─── Exercise data ───

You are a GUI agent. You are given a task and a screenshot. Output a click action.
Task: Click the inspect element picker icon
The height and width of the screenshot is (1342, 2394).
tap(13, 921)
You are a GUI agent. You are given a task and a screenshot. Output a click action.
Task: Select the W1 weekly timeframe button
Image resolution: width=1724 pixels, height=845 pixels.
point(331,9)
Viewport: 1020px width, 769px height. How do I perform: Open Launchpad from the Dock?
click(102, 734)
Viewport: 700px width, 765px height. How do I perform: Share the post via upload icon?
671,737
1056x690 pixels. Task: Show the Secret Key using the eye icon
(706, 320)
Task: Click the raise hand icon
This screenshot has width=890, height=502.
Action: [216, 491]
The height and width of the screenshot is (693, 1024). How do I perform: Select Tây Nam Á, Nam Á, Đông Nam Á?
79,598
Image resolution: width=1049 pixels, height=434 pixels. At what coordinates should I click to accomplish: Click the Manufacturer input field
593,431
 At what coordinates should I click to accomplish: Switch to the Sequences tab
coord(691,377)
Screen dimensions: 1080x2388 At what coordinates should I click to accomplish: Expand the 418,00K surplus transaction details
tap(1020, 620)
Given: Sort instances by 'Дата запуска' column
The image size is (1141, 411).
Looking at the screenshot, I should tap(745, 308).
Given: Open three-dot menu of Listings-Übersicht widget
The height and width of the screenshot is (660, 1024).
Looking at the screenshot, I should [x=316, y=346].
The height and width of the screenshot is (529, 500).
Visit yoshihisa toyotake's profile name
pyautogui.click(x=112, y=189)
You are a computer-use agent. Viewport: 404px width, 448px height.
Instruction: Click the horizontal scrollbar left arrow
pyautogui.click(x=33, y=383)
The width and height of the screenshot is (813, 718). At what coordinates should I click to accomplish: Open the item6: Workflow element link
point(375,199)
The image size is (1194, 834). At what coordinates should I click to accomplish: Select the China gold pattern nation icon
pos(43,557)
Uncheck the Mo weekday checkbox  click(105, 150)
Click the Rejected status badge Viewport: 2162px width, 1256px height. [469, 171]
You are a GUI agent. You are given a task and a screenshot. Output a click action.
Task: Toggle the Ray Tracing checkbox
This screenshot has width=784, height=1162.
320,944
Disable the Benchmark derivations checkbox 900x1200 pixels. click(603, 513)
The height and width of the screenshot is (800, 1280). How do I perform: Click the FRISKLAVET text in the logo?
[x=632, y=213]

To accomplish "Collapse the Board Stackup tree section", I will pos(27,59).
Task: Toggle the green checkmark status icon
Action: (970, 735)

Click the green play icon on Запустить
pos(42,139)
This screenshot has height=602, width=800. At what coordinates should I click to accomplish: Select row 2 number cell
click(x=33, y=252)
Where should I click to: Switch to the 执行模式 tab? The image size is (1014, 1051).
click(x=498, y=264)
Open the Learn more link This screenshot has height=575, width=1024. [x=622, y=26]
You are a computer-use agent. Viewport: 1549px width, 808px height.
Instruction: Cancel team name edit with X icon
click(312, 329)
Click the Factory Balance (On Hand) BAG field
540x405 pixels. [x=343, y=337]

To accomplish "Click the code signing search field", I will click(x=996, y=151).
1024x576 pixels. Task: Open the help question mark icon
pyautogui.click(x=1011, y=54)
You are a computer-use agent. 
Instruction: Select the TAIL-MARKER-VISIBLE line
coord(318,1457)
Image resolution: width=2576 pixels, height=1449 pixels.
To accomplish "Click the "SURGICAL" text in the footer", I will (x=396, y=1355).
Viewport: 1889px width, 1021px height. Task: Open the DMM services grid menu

───

◆ Exercise prompt ◆
What you give back should be only the lines of the records above, starting at the line with "The height and width of the screenshot is (693, 1024)." and ending at the line with "Uncheck the Mo", restated word for word.

◆ Solution below ◆
The height and width of the screenshot is (693, 1024). How do I perform: Select Tây Nam Á, Nam Á, Đông Nam Á?
79,598
Image resolution: width=1049 pixels, height=434 pixels. At what coordinates should I click to accomplish: Click the Manufacturer input field
593,431
 At what coordinates should I click to accomplish: Switch to the Sequences tab
coord(691,377)
Screen dimensions: 1080x2388 At what coordinates should I click to accomplish: Expand the 418,00K surplus transaction details
tap(1020, 620)
Given: Sort instances by 'Дата запуска' column
The image size is (1141, 411).
Looking at the screenshot, I should tap(745, 308).
Given: Open three-dot menu of Listings-Übersicht widget
The height and width of the screenshot is (660, 1024).
Looking at the screenshot, I should [x=316, y=346].
The height and width of the screenshot is (529, 500).
Visit yoshihisa toyotake's profile name
pyautogui.click(x=112, y=189)
You are a computer-use agent. Viewport: 404px width, 448px height.
Instruction: Click the horizontal scrollbar left arrow
pyautogui.click(x=33, y=383)
The width and height of the screenshot is (813, 718). At what coordinates should I click to accomplish: Open the item6: Workflow element link
point(375,199)
The image size is (1194, 834). At what coordinates should I click to accomplish: Select the China gold pattern nation icon
pos(43,557)
Uncheck the Mo weekday checkbox  click(105, 150)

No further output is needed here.